_ENTRIES_
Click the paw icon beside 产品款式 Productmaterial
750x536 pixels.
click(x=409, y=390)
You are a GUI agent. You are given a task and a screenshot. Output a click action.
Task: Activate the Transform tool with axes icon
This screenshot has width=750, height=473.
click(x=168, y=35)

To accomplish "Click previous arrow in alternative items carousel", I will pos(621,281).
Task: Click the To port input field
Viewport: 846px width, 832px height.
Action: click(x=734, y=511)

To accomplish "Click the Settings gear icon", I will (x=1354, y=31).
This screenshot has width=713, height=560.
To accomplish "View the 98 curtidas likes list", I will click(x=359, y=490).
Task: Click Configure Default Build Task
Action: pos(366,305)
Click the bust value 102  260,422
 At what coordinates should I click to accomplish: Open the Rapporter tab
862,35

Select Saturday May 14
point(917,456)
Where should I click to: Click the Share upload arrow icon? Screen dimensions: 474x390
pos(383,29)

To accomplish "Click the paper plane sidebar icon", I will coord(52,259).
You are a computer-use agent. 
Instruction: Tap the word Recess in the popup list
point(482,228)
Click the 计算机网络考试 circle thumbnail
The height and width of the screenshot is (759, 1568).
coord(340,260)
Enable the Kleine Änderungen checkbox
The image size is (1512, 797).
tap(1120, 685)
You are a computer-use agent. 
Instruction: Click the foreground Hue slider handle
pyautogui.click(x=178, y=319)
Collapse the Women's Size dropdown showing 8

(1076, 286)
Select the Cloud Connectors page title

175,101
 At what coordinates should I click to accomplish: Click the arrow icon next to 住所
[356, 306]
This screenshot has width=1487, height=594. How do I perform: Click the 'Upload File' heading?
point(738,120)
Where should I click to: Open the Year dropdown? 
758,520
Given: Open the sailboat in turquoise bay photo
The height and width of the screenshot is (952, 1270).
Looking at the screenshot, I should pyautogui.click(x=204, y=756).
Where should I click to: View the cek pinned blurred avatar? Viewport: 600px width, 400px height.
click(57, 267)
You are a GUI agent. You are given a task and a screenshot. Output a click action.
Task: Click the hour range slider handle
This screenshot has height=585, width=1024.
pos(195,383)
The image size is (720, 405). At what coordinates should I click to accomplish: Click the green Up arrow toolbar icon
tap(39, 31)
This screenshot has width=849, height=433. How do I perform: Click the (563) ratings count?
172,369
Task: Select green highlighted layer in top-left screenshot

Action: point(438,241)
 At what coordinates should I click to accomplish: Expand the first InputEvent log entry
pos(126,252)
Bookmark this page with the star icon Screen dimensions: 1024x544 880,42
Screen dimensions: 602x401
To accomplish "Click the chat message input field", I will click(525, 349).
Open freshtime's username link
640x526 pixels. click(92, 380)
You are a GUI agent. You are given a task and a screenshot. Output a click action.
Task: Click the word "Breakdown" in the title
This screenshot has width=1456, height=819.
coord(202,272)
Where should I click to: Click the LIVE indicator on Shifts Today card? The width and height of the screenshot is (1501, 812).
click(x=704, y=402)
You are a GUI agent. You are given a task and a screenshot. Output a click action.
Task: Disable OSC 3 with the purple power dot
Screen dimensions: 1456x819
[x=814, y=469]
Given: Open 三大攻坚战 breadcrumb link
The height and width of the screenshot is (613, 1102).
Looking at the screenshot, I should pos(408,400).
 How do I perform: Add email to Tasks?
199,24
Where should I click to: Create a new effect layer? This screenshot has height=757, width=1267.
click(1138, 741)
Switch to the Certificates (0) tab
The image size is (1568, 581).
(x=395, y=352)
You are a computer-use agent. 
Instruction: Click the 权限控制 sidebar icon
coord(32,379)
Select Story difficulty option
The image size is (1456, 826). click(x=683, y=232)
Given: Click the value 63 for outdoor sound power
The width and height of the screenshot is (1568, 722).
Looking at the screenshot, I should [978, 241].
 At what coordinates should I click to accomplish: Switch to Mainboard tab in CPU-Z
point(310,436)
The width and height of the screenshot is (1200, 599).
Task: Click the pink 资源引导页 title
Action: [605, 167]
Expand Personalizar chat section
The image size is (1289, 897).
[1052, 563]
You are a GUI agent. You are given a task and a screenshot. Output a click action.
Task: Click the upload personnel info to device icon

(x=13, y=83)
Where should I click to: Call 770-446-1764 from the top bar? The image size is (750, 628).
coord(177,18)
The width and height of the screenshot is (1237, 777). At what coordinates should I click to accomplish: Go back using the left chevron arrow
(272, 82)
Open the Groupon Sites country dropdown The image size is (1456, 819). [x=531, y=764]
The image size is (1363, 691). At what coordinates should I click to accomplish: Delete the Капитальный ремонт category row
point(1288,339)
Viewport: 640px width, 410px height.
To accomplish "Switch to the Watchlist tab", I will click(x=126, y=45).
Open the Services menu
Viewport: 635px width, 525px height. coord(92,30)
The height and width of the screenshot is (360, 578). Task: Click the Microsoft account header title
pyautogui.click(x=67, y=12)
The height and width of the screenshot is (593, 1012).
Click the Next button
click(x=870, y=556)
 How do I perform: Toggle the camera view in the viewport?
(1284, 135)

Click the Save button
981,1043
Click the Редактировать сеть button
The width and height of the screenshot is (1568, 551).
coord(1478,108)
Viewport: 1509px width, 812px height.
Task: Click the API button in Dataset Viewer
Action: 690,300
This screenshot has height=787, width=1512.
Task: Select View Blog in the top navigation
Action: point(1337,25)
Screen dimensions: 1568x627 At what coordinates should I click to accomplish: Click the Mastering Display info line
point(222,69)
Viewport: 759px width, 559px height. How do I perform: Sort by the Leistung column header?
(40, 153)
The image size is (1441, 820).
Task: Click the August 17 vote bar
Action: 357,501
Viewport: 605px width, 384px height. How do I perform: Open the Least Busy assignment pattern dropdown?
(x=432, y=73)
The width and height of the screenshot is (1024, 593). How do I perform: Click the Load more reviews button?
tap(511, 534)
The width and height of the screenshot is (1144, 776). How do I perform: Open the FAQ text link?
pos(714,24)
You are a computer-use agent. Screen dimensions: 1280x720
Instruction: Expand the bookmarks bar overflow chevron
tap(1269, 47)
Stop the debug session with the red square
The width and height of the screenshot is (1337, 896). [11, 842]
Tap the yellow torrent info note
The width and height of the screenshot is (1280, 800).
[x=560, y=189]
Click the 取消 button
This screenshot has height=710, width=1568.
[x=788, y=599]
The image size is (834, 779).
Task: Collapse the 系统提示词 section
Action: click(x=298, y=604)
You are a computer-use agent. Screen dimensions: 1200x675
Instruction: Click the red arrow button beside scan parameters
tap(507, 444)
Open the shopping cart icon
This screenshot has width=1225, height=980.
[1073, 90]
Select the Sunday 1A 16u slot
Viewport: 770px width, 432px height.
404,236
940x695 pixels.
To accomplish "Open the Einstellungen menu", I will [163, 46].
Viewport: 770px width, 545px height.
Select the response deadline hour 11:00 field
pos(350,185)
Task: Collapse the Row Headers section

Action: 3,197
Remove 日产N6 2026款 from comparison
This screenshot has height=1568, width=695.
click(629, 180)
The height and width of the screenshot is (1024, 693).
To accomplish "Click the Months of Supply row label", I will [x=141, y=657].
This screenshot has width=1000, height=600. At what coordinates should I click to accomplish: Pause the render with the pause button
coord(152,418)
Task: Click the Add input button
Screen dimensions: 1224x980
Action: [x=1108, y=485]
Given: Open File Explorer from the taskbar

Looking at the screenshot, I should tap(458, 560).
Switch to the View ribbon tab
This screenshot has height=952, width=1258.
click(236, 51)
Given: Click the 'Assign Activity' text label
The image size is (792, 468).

_TASK STATEMENT_
Could you give the material above again with "Hue" renamed to "Saturation" everywhere it occurs and nothing else changed?

_RIGHT ANSWER_
Click the paw icon beside 产品款式 Productmaterial
750x536 pixels.
click(x=409, y=390)
You are a GUI agent. You are given a task and a screenshot. Output a click action.
Task: Activate the Transform tool with axes icon
This screenshot has width=750, height=473.
click(x=168, y=35)

To accomplish "Click previous arrow in alternative items carousel", I will pos(621,281).
Task: Click the To port input field
Viewport: 846px width, 832px height.
Action: click(x=734, y=511)

To accomplish "Click the Settings gear icon", I will (x=1354, y=31).
This screenshot has width=713, height=560.
To accomplish "View the 98 curtidas likes list", I will click(x=359, y=490).
Task: Click Configure Default Build Task
Action: pos(366,305)
Click the bust value 102  260,422
 At what coordinates should I click to accomplish: Open the Rapporter tab
862,35

Select Saturday May 14
point(917,456)
Where should I click to: Click the Share upload arrow icon? Screen dimensions: 474x390
pos(383,29)

To accomplish "Click the paper plane sidebar icon", I will coord(52,259).
You are a computer-use agent. 
Instruction: Tap the word Recess in the popup list
point(482,228)
Click the 计算机网络考试 circle thumbnail
The height and width of the screenshot is (759, 1568).
coord(340,260)
Enable the Kleine Änderungen checkbox
The image size is (1512, 797).
tap(1120, 685)
You are a computer-use agent. 
Instruction: Click the foreground Saturation slider handle
pyautogui.click(x=178, y=319)
Collapse the Women's Size dropdown showing 8

(1076, 286)
Select the Cloud Connectors page title

175,101
 At what coordinates should I click to accomplish: Click the arrow icon next to 住所
[356, 306]
This screenshot has width=1487, height=594. How do I perform: Click the 'Upload File' heading?
point(738,120)
Where should I click to: Open the Year dropdown? 
758,520
Given: Open the sailboat in turquoise bay photo
The height and width of the screenshot is (952, 1270).
Looking at the screenshot, I should pyautogui.click(x=204, y=756).
Where should I click to: View the cek pinned blurred avatar? Viewport: 600px width, 400px height.
click(57, 267)
You are a GUI agent. You are given a task and a screenshot. Output a click action.
Task: Click the hour range slider handle
This screenshot has height=585, width=1024.
pos(195,383)
The image size is (720, 405). At what coordinates should I click to accomplish: Click the green Up arrow toolbar icon
tap(39, 31)
This screenshot has width=849, height=433. How do I perform: Click the (563) ratings count?
172,369
Task: Select green highlighted layer in top-left screenshot

Action: point(438,241)
 At what coordinates should I click to accomplish: Expand the first InputEvent log entry
pos(126,252)
Bookmark this page with the star icon Screen dimensions: 1024x544 880,42
Screen dimensions: 602x401
To accomplish "Click the chat message input field", I will click(525, 349).
Open freshtime's username link
640x526 pixels. click(92, 380)
You are a GUI agent. You are given a task and a screenshot. Output a click action.
Task: Click the word "Breakdown" in the title
This screenshot has width=1456, height=819.
coord(202,272)
Where should I click to: Click the LIVE indicator on Shifts Today card? The width and height of the screenshot is (1501, 812).
click(x=704, y=402)
You are a GUI agent. You are given a task and a screenshot. Output a click action.
Task: Disable OSC 3 with the purple power dot
Screen dimensions: 1456x819
[x=814, y=469]
Given: Open 三大攻坚战 breadcrumb link
The height and width of the screenshot is (613, 1102).
Looking at the screenshot, I should pos(408,400).
 How do I perform: Add email to Tasks?
199,24
Where should I click to: Create a new effect layer? This screenshot has height=757, width=1267.
click(1138, 741)
Switch to the Certificates (0) tab
The image size is (1568, 581).
(x=395, y=352)
You are a computer-use agent. 
Instruction: Click the 权限控制 sidebar icon
coord(32,379)
Select Story difficulty option
The image size is (1456, 826). click(x=683, y=232)
Given: Click the value 63 for outdoor sound power
The width and height of the screenshot is (1568, 722).
Looking at the screenshot, I should [978, 241].
 At what coordinates should I click to accomplish: Switch to Mainboard tab in CPU-Z
point(310,436)
The width and height of the screenshot is (1200, 599).
Task: Click the pink 资源引导页 title
Action: [605, 167]
Expand Personalizar chat section
The image size is (1289, 897).
[1052, 563]
You are a GUI agent. You are given a task and a screenshot. Output a click action.
Task: Click the upload personnel info to device icon

(x=13, y=83)
Where should I click to: Call 770-446-1764 from the top bar? The image size is (750, 628).
coord(177,18)
The width and height of the screenshot is (1237, 777). At what coordinates should I click to accomplish: Go back using the left chevron arrow
(272, 82)
Open the Groupon Sites country dropdown The image size is (1456, 819). [x=531, y=764]
The image size is (1363, 691). At what coordinates should I click to accomplish: Delete the Капитальный ремонт category row
point(1288,339)
Viewport: 640px width, 410px height.
To accomplish "Switch to the Watchlist tab", I will click(x=126, y=45).
Open the Services menu
Viewport: 635px width, 525px height. coord(92,30)
The height and width of the screenshot is (360, 578). Task: Click the Microsoft account header title
pyautogui.click(x=67, y=12)
The height and width of the screenshot is (593, 1012).
Click the Next button
click(x=870, y=556)
 How do I perform: Toggle the camera view in the viewport?
(1284, 135)

Click the Save button
981,1043
Click the Редактировать сеть button
The width and height of the screenshot is (1568, 551).
coord(1478,108)
Viewport: 1509px width, 812px height.
Task: Click the API button in Dataset Viewer
Action: 690,300
This screenshot has height=787, width=1512.
Task: Select View Blog in the top navigation
Action: point(1337,25)
Screen dimensions: 1568x627 At what coordinates should I click to accomplish: Click the Mastering Display info line
point(222,69)
Viewport: 759px width, 559px height. How do I perform: Sort by the Leistung column header?
(40, 153)
The image size is (1441, 820).
Task: Click the August 17 vote bar
Action: 357,501
Viewport: 605px width, 384px height. How do I perform: Open the Least Busy assignment pattern dropdown?
(x=432, y=73)
The width and height of the screenshot is (1024, 593). How do I perform: Click the Load more reviews button?
tap(511, 534)
The width and height of the screenshot is (1144, 776). How do I perform: Open the FAQ text link?
pos(714,24)
You are a computer-use agent. Screen dimensions: 1280x720
Instruction: Expand the bookmarks bar overflow chevron
tap(1269, 47)
Stop the debug session with the red square
The width and height of the screenshot is (1337, 896). [11, 842]
Tap the yellow torrent info note
The width and height of the screenshot is (1280, 800).
[x=560, y=189]
Click the 取消 button
This screenshot has height=710, width=1568.
[x=788, y=599]
The image size is (834, 779).
Task: Collapse the 系统提示词 section
Action: click(x=298, y=604)
You are a computer-use agent. Screen dimensions: 1200x675
Instruction: Click the red arrow button beside scan parameters
tap(507, 444)
Open the shopping cart icon
This screenshot has width=1225, height=980.
[1073, 90]
Select the Sunday 1A 16u slot
Viewport: 770px width, 432px height.
404,236
940x695 pixels.
To accomplish "Open the Einstellungen menu", I will [163, 46].
Viewport: 770px width, 545px height.
Select the response deadline hour 11:00 field
pos(350,185)
Task: Collapse the Row Headers section

Action: 3,197
Remove 日产N6 2026款 from comparison
This screenshot has height=1568, width=695.
click(629, 180)
The height and width of the screenshot is (1024, 693).
To accomplish "Click the Months of Supply row label", I will [x=141, y=657].
This screenshot has width=1000, height=600. At what coordinates should I click to accomplish: Pause the render with the pause button
coord(152,418)
Task: Click the Add input button
Screen dimensions: 1224x980
Action: [x=1108, y=485]
Given: Open File Explorer from the taskbar

Looking at the screenshot, I should tap(458, 560).
Switch to the View ribbon tab
This screenshot has height=952, width=1258.
click(236, 51)
Given: Click the 'Assign Activity' text label
The image size is (792, 468).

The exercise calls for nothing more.